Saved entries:

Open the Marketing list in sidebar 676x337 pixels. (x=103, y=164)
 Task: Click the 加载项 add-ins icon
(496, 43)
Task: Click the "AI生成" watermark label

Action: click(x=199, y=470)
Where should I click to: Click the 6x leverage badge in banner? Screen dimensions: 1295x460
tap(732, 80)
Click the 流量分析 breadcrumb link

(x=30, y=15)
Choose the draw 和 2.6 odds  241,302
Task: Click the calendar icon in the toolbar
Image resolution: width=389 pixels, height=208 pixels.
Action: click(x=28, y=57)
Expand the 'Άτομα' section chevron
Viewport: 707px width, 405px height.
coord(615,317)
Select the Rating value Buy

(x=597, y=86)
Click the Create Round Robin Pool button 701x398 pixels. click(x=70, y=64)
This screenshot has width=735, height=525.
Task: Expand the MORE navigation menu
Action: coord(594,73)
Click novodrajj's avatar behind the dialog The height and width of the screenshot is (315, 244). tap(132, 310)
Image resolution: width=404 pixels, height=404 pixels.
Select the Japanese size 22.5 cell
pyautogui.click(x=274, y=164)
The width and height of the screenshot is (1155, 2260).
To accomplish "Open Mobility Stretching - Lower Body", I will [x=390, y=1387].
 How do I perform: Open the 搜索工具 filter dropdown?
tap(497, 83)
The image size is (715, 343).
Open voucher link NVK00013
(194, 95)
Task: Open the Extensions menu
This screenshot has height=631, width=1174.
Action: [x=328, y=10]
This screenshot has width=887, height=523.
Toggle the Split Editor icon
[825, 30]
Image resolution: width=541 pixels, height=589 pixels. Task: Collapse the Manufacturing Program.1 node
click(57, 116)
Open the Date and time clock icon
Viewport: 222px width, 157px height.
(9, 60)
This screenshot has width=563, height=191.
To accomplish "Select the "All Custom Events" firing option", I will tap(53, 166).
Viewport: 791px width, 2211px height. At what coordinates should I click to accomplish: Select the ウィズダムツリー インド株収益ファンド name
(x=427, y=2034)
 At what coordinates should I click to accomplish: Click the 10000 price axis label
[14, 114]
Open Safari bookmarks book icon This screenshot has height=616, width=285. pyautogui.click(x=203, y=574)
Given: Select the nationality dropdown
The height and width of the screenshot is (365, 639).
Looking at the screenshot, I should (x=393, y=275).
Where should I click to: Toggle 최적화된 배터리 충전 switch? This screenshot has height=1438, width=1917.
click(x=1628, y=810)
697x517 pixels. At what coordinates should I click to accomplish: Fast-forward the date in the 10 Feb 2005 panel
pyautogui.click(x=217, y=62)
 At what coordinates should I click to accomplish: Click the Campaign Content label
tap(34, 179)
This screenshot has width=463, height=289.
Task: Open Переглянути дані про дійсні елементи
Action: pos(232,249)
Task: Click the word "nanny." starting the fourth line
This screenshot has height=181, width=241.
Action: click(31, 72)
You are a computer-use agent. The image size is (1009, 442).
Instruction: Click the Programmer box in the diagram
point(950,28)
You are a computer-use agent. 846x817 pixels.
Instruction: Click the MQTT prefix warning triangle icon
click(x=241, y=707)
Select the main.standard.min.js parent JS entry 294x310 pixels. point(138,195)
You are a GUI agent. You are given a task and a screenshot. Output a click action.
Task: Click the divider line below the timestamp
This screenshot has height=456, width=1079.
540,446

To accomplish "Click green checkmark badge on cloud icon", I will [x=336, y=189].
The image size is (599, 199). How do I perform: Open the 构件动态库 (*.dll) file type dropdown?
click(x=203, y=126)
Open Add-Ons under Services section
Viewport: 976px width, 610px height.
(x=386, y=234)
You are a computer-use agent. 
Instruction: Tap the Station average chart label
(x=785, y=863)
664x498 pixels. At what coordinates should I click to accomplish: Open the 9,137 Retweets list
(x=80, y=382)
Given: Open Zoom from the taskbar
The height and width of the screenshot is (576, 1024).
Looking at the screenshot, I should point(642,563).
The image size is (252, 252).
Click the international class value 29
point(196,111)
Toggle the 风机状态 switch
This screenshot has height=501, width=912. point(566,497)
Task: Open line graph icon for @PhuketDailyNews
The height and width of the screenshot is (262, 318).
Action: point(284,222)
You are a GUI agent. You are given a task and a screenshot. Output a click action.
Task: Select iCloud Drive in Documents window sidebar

## About this task
All lines from the one with "Instruction: Click the MQTT" through the end of the data must be repeated exactly, and nothing else may be repeated.

## Result of the exercise
Instruction: Click the MQTT prefix warning triangle icon
click(x=241, y=707)
Select the main.standard.min.js parent JS entry 294x310 pixels. point(138,195)
You are a GUI agent. You are given a task and a screenshot. Output a click action.
Task: Click the divider line below the timestamp
This screenshot has height=456, width=1079.
540,446

To accomplish "Click green checkmark badge on cloud icon", I will [x=336, y=189].
The image size is (599, 199). How do I perform: Open the 构件动态库 (*.dll) file type dropdown?
click(x=203, y=126)
Open Add-Ons under Services section
Viewport: 976px width, 610px height.
(x=386, y=234)
You are a computer-use agent. 
Instruction: Tap the Station average chart label
(x=785, y=863)
664x498 pixels. At what coordinates should I click to accomplish: Open the 9,137 Retweets list
(x=80, y=382)
Given: Open Zoom from the taskbar
The height and width of the screenshot is (576, 1024).
Looking at the screenshot, I should point(642,563).
The image size is (252, 252).
Click the international class value 29
point(196,111)
Toggle the 风机状态 switch
This screenshot has height=501, width=912. point(566,497)
Task: Open line graph icon for @PhuketDailyNews
The height and width of the screenshot is (262, 318).
Action: point(284,222)
You are a GUI agent. You are given a task and a screenshot. Output a click action.
Task: Select iCloud Drive in Documents window sidebar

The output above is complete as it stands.